With the Dutch government currently considering whether to establish a microbiological criterion for broiler meat, Swart el al. said that, due to bacterial weakness post-processing, a zero-tolerance approach to Campylobacter on fresh chicken meat was not necessary to achieve a high degree of consumer protection.
Saving lives by cutting Campylobacter
But Swart et al. said their report showed that incidences of Campylobacter-related diseases could be lowered if risk management strategies were implemented that reduced levels of the bacteria in chicken during industrial processing, preventing highly contaminated products reaching the consumer.
And despite the potential cost to industry of, for instance, heat-treating carcasses to reduce risk, the RIVM said that this was "considerably lower than the averted costs of illness", which it said stood at around €9m per year.
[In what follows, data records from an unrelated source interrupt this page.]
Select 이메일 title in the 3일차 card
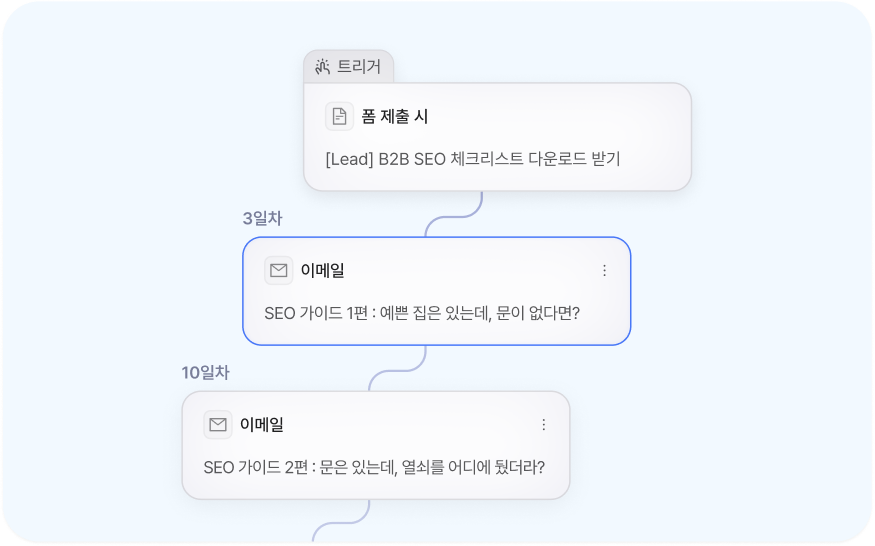The height and width of the screenshot is (546, 875). point(322,270)
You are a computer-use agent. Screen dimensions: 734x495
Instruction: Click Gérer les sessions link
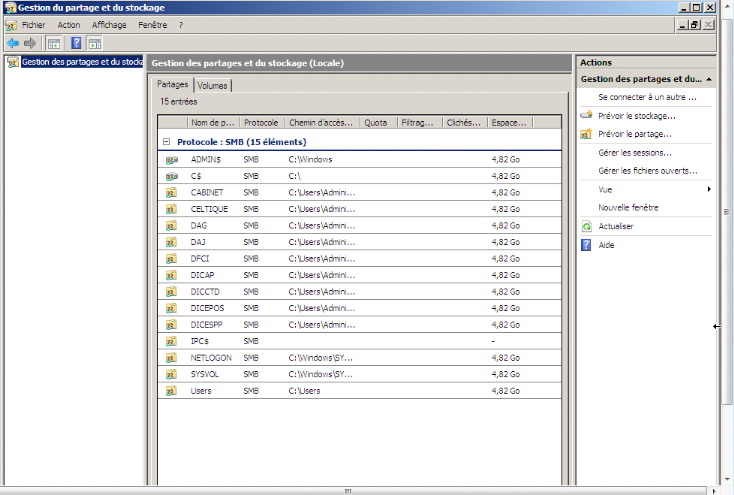[x=634, y=153]
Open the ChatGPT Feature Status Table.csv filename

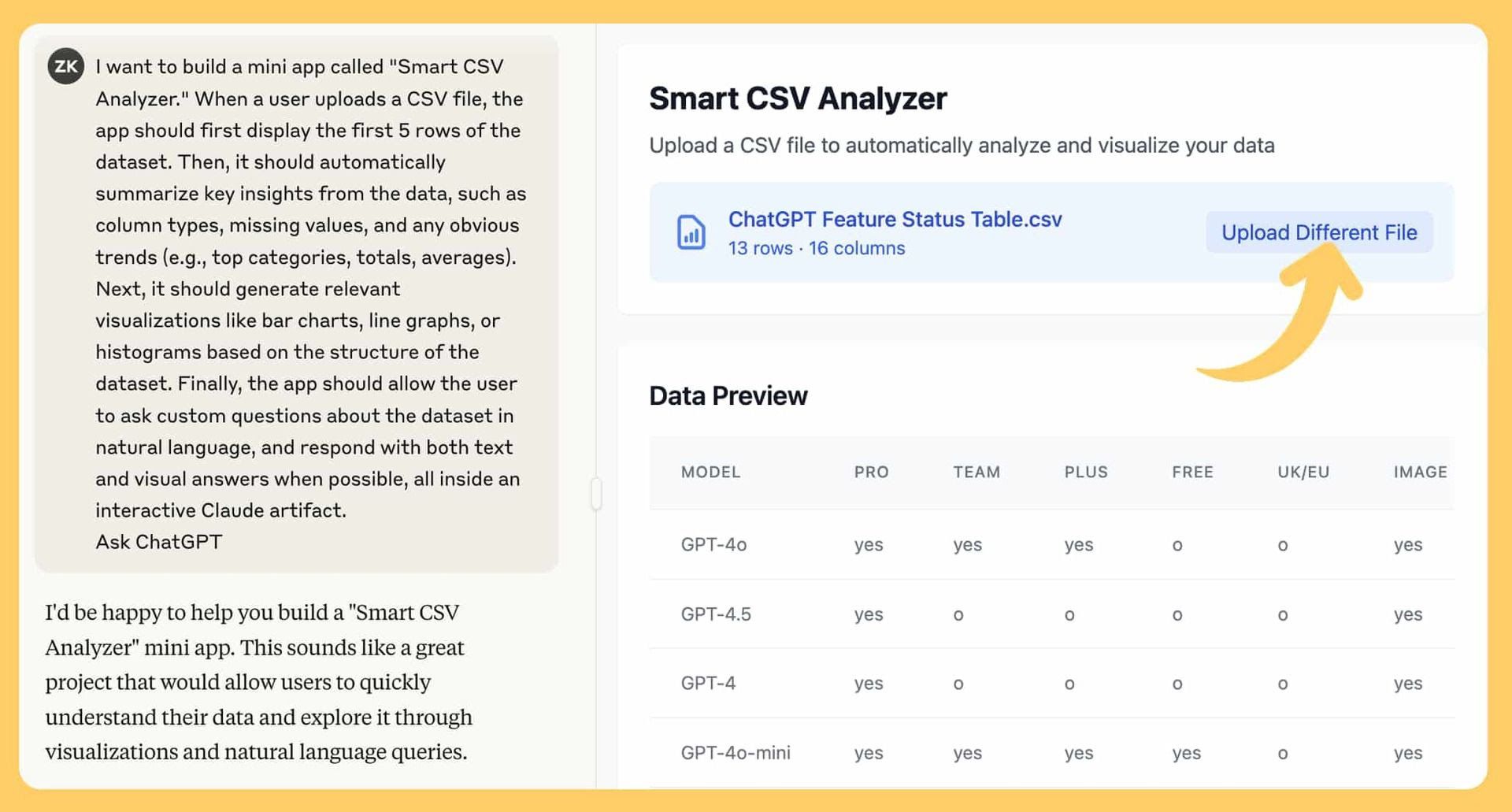click(x=895, y=219)
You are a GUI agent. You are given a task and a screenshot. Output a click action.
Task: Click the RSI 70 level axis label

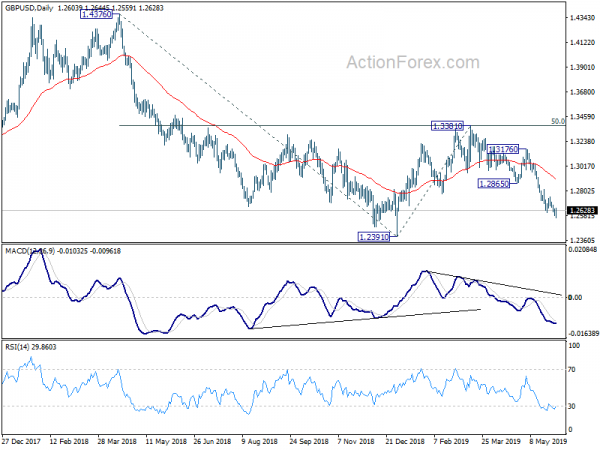[572, 370]
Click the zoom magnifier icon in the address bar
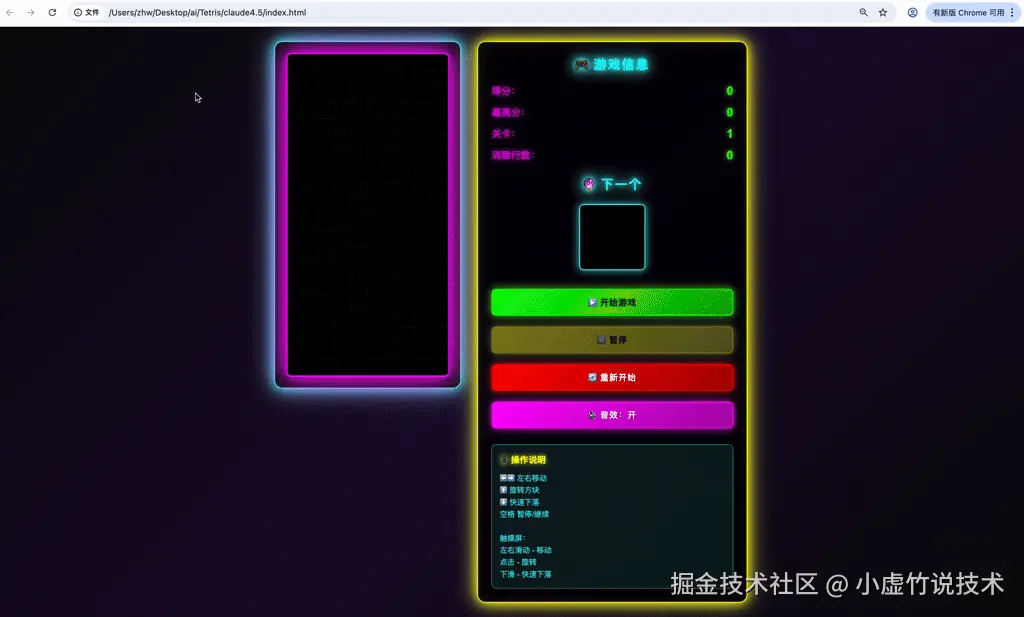Screen dimensions: 1024x617 coord(864,13)
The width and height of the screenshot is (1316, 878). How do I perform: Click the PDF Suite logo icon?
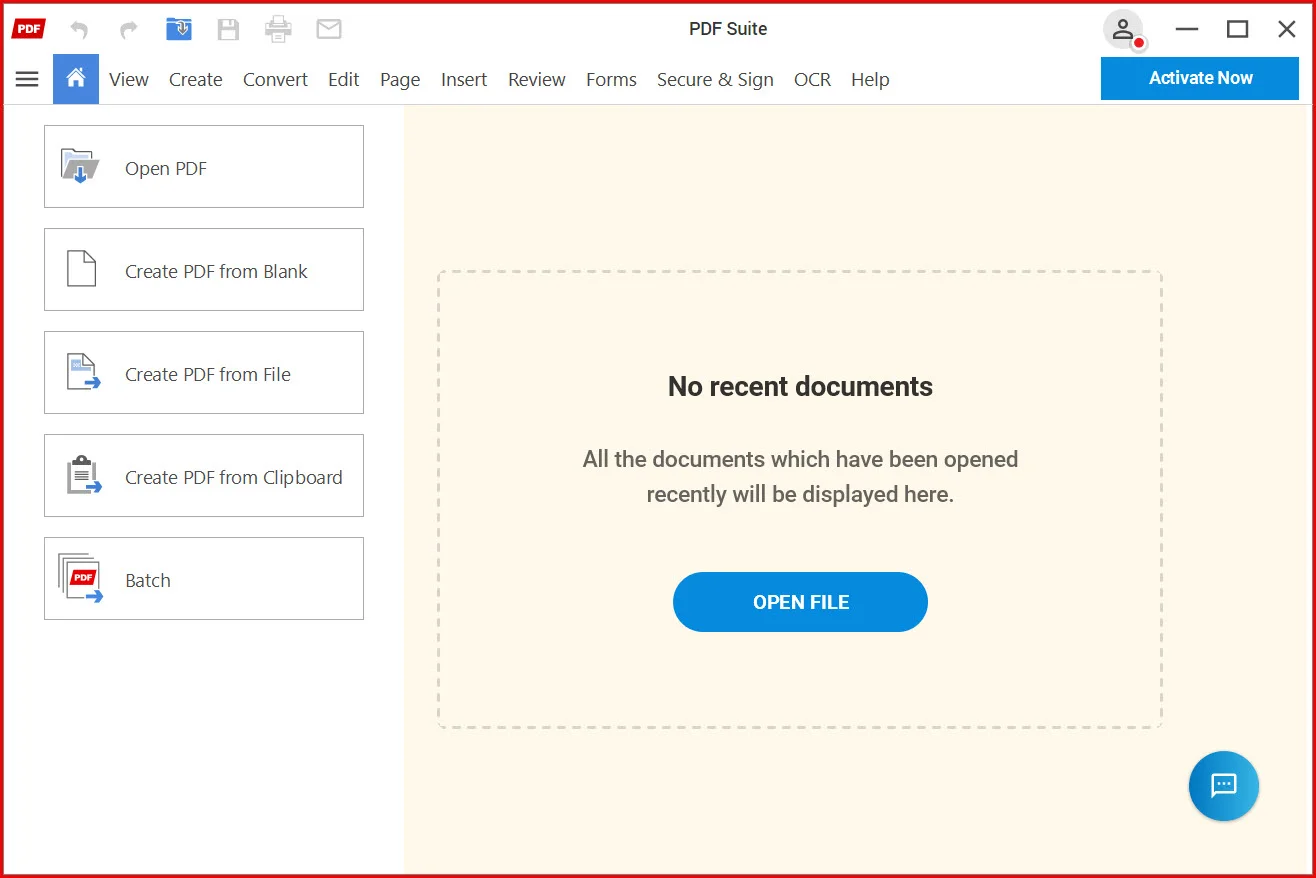tap(28, 29)
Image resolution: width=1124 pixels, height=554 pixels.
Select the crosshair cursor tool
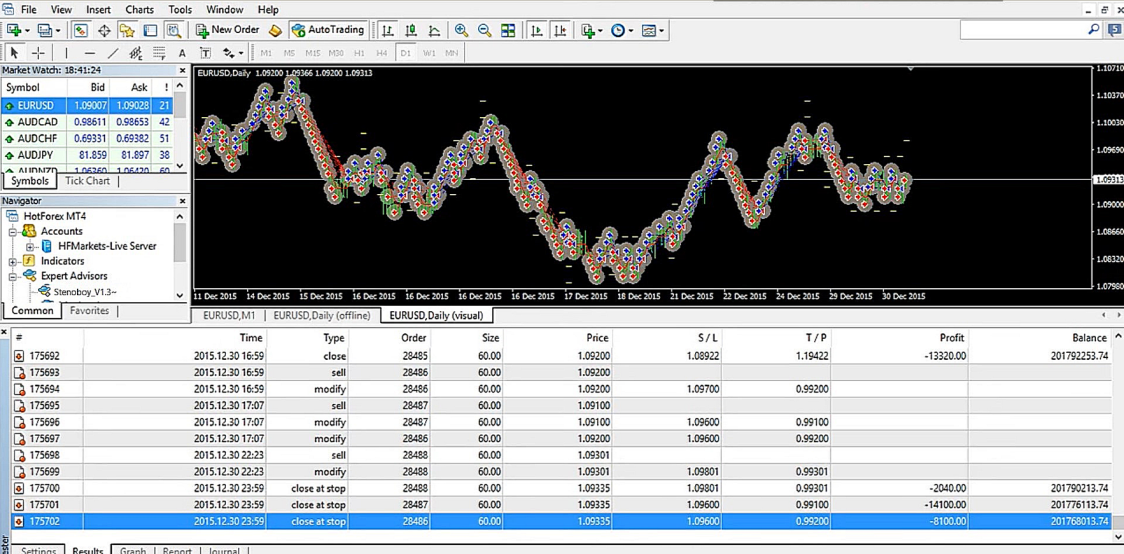(x=38, y=53)
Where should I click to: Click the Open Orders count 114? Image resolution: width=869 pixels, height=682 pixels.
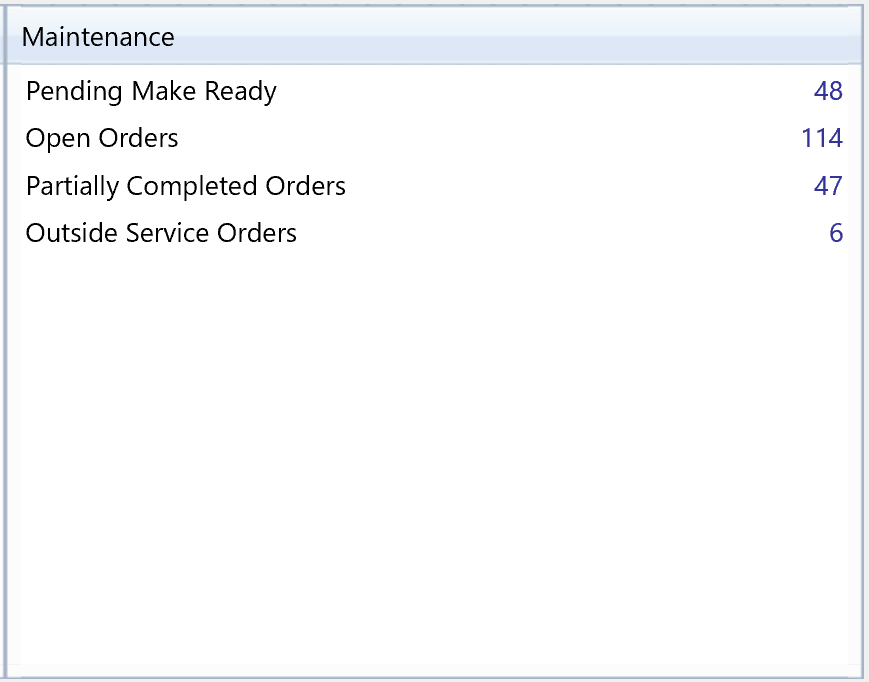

The report authors analysed data provided by 16 Dutch slaughterhouses that measured levels of Campylobacter on the skin of broiler carcasses after chilling and on filets on a weekly basis during 2009-2010.
Based on this data, the risk for consumers of campylobacteriosis preparation and consumption of boiler chicken meat was calculated on a per plant, per year using a published risk assessment model.
Balancing industry cost against health cost
Overall successful implementation of their baseline microbiological criterion (1000 cfu or colony-forming units of Campylobacter as a critical limit) would have reduced consumer risk by 63% in 2009 and 72% in 2010, the report authors write, where 32% and 37% of batches produced in those years would not have met that criterion.
"Choosing other critical limits in the process hygeine criterion [for Campylobacter on broiler meat, a step the Dutch government is considering implementing] has important consequences," the authors write.
"A more stringent critical limit of 100 cfu/g would reduce consumer risks by 98%, but 55% of all batches would not comply,” they add.
Conversely, Swart et al. said that a “more tolerant” critical limit of 10000 cfu/g would reduce consumer risks by 21%, with 6% of batches not complying.
"Economic analysis suggests that implementing [using a critical limit of 1000 cfu] is highly effective from a societal point of view," the authors write.